Phil opened it with trepidation. He had no idea how he’d feel about receiving a dick pic. Would it make him harder, get him squirming on the couch? Or would it turn him off?
Phil had seen a lot of dicks in a lot of different states over the course of his life, having spent so much time in locker rooms. The Sea Lions’ room tended toward modesty as far as these things went, but communal showers were still communal showers.
Phil had also spent a lot of time thinking of men’s bodies in carefully neutral terms. Much like with the knee he’d known was threatening to give out, the words “not gay” had haunted the corners of his mind for years now.
People, Phil knew, didn’t generally define their sexualities by what they weren’t.
It had simply struck him as a problem for later.
Or, during his marriage to Camille, never.

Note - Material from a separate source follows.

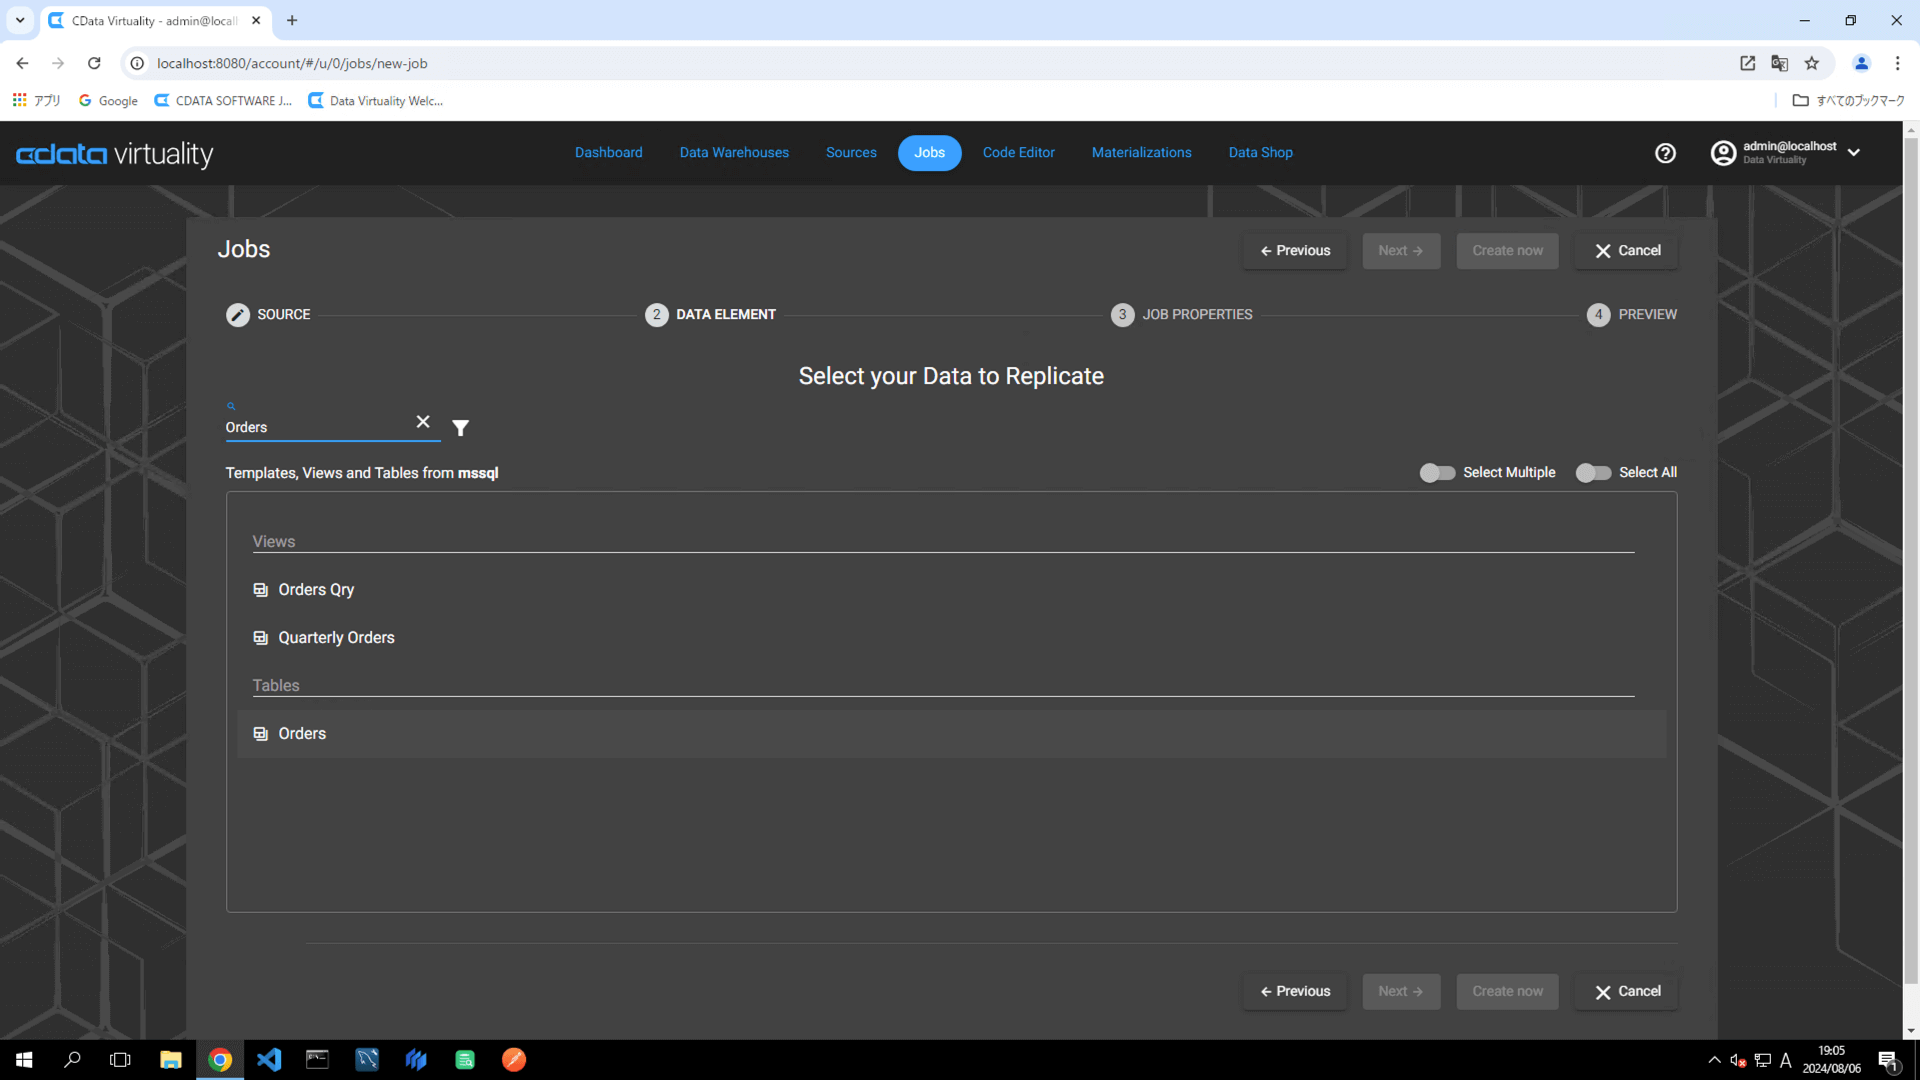
Task: Click the filter funnel icon
Action: [460, 428]
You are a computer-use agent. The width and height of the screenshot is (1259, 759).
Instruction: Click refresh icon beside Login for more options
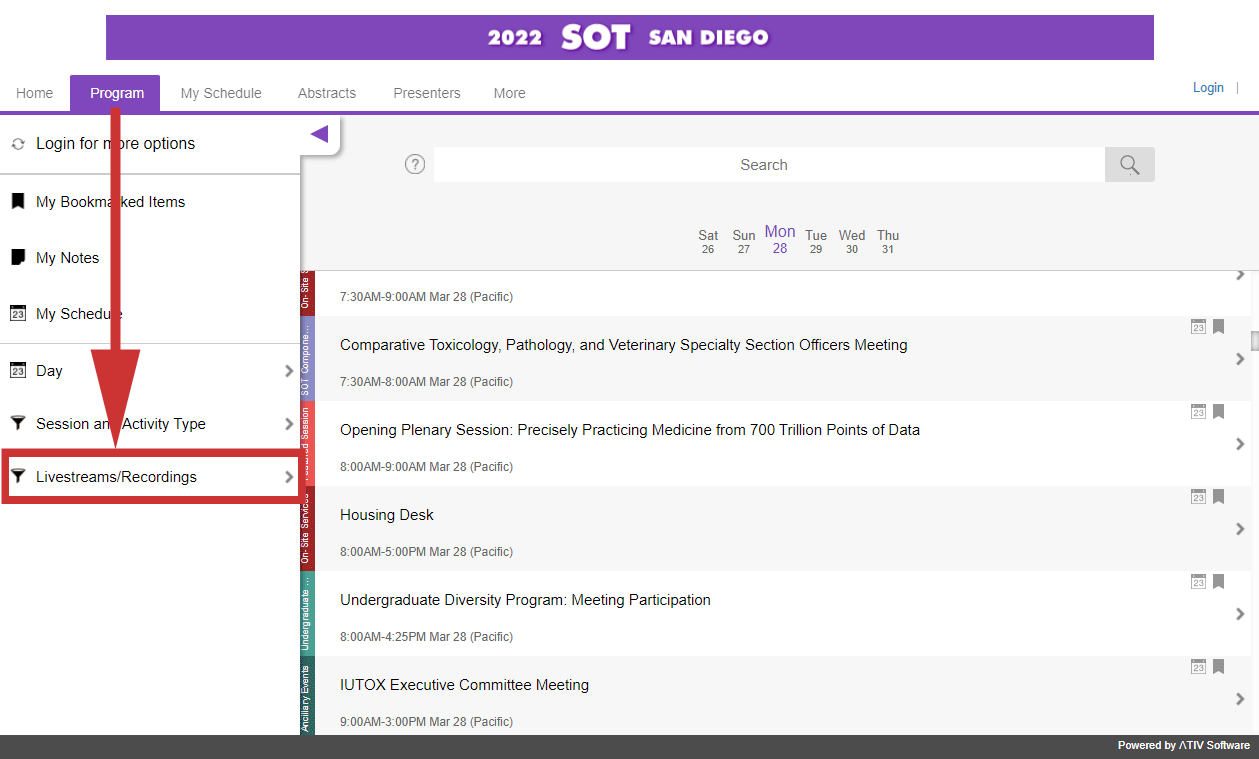pos(18,144)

Now, faced with a potential dick pic from a man he very much wanted to want, Phil found himself suddenly pulled in the opposite direction: What if he’d repressed so hard he’d forgotten how to want other men?

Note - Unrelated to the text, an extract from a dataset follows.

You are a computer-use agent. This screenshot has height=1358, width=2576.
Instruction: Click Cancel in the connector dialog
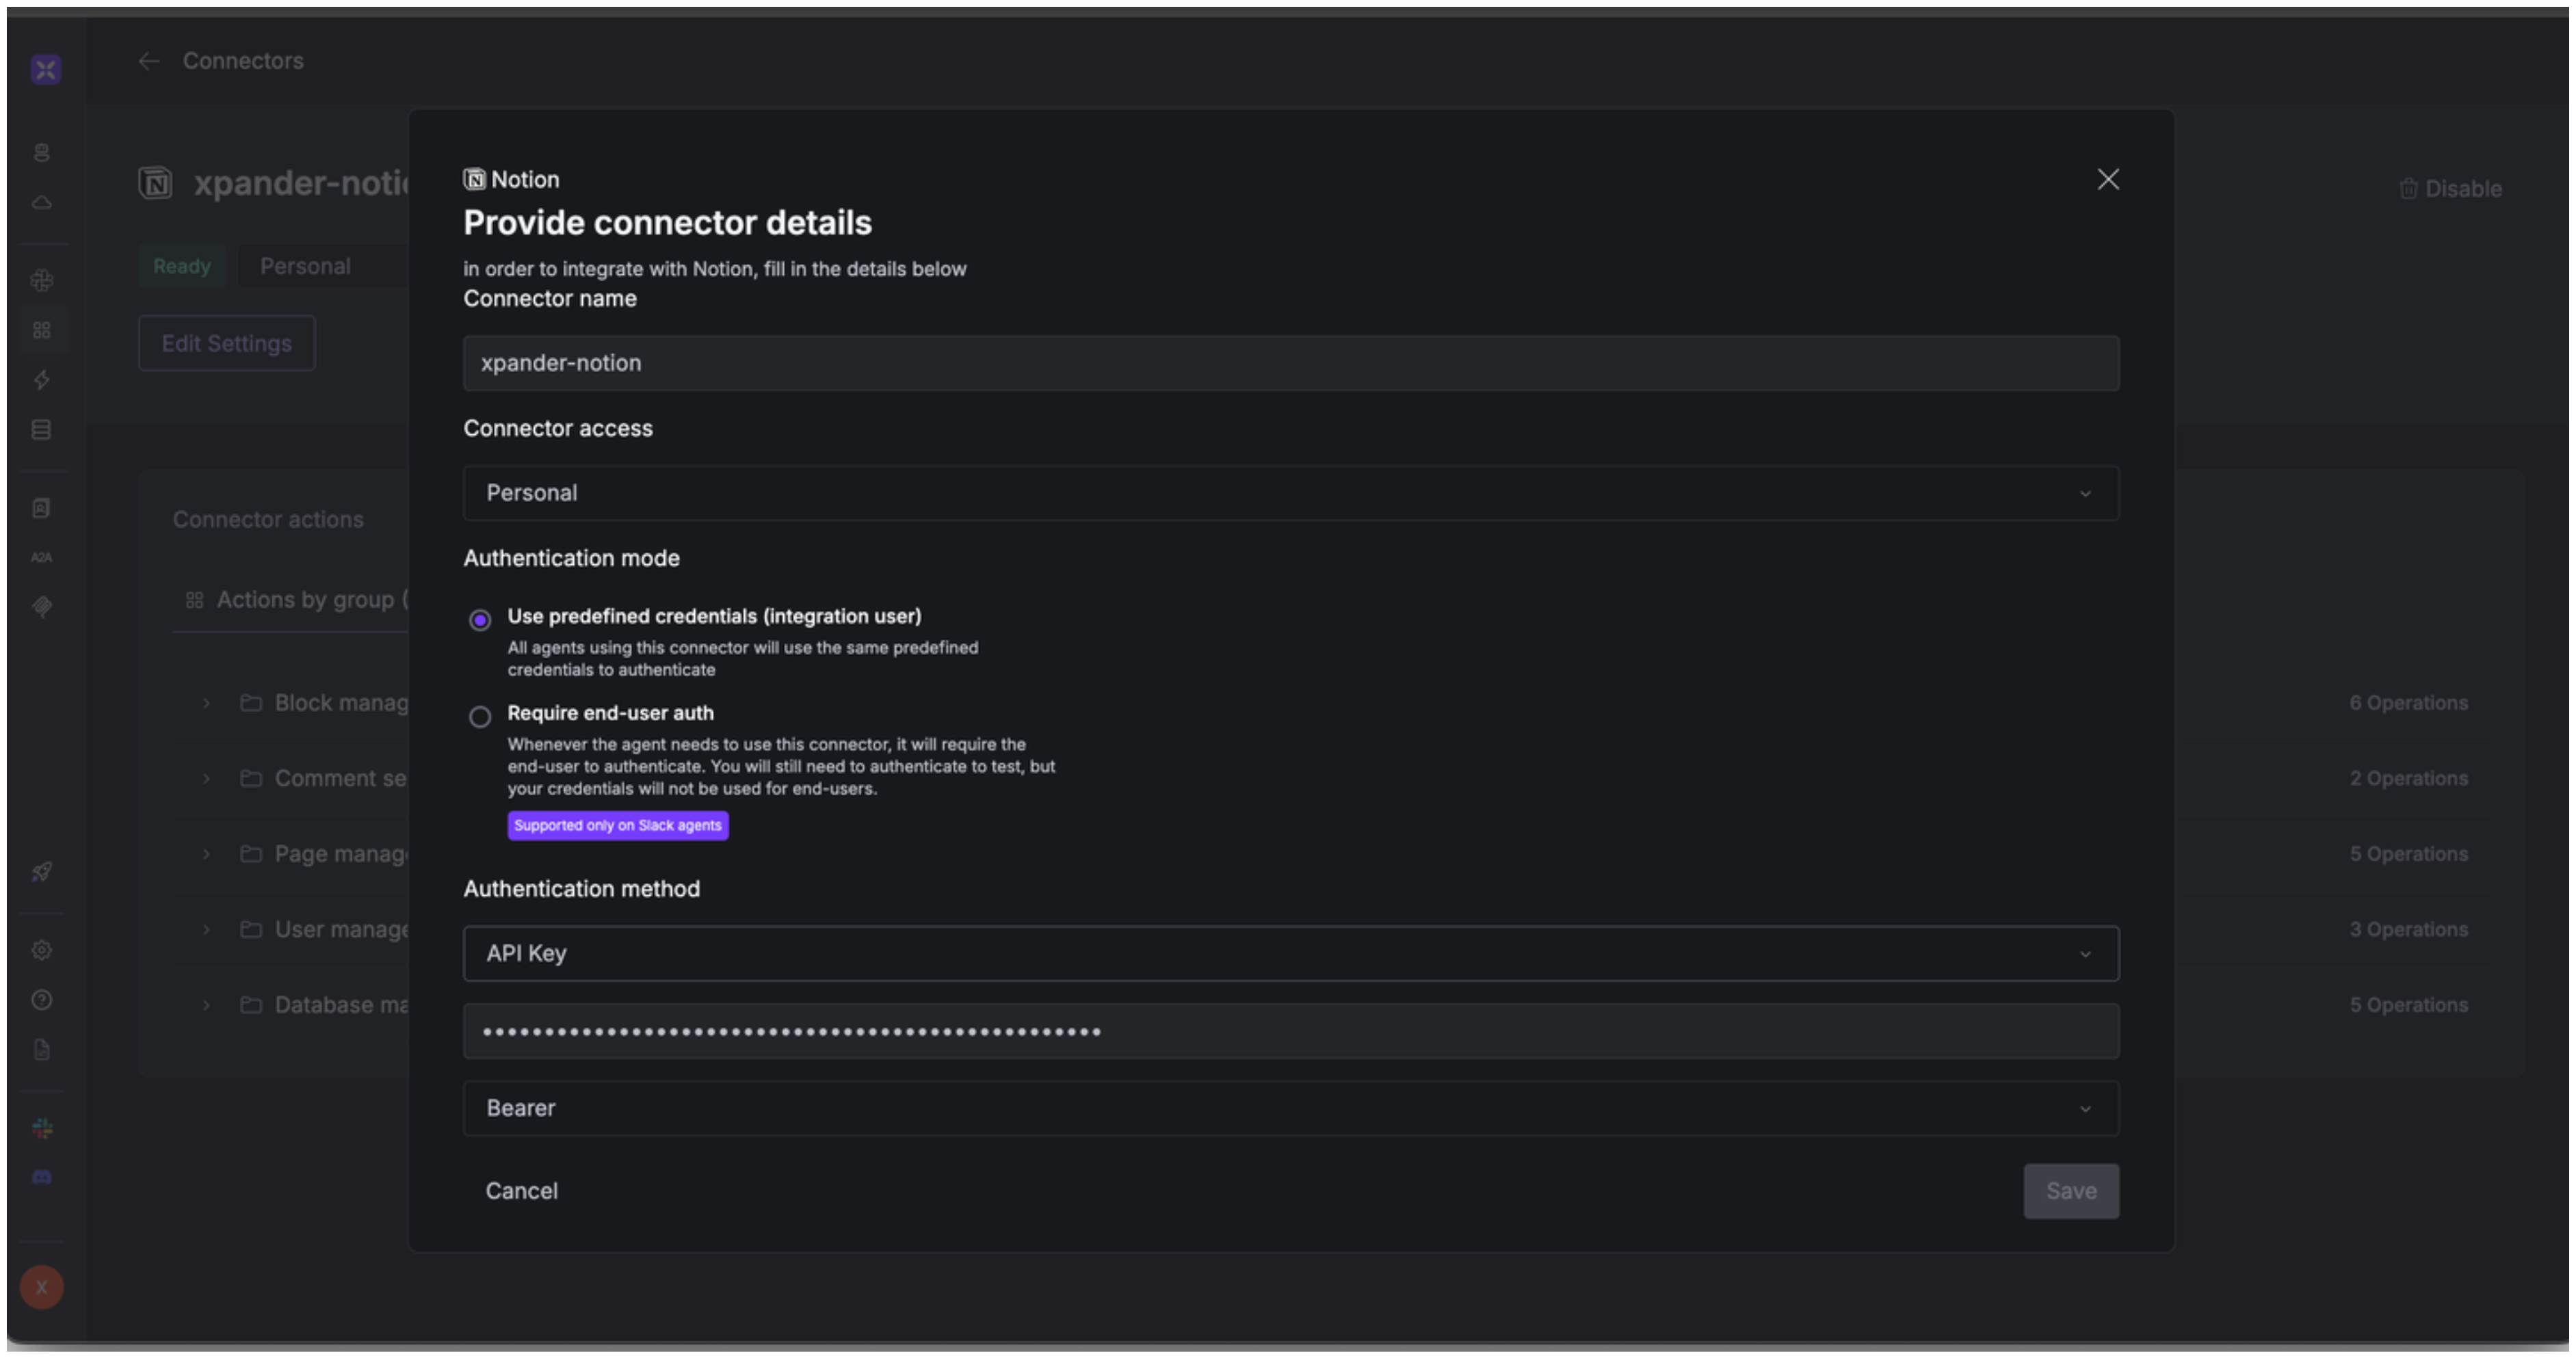[521, 1191]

What if his teenage experimentation really had just been a phase? What if he disappointed Ben?
Better he found out now, when Ben couldn’t see him react. Phil took a deep breath and peeked at his phone screen.
It wasn’t a dick pic.
Relief and disappointment melded in the pit of confusion under Phil’s breastbone.
He inspected the picture more carefully.
The photo captured Ben’s face from the nose down to his chest, little enough for plausible deniability if anyone found it but enough to be recognizable to Phil.
Ben wore a suit. Of course he did. The team had flown to LA today, which meant being photographed getting on and off the plane.
But his tie was long gone, and the top buttons of his shirt were unbuttoned.
A flush rose up across his collarbones and to his cheeks, his mouth slightly open.
Desire raced through Phil and, hot on its heels, incredulity.
He’d never thought of himself as a particularly complex man when it came to what turned him on.
When Camille wore lingerie, it got him hot.
He enjoyed getting his dick sucked, maybe a little more than fucking someone because he got to be lazy about it.
He liked porn unless it involved the really outlandish shit like tentacles or rubber suits.
He was a simple guy and pretty easy to please.
But a collarbone? A picture of a flushed collarbone and an open mouth? That was enough to get him going?
He looked down at his erection.
Apparently.
Good to know he could still surprise himself.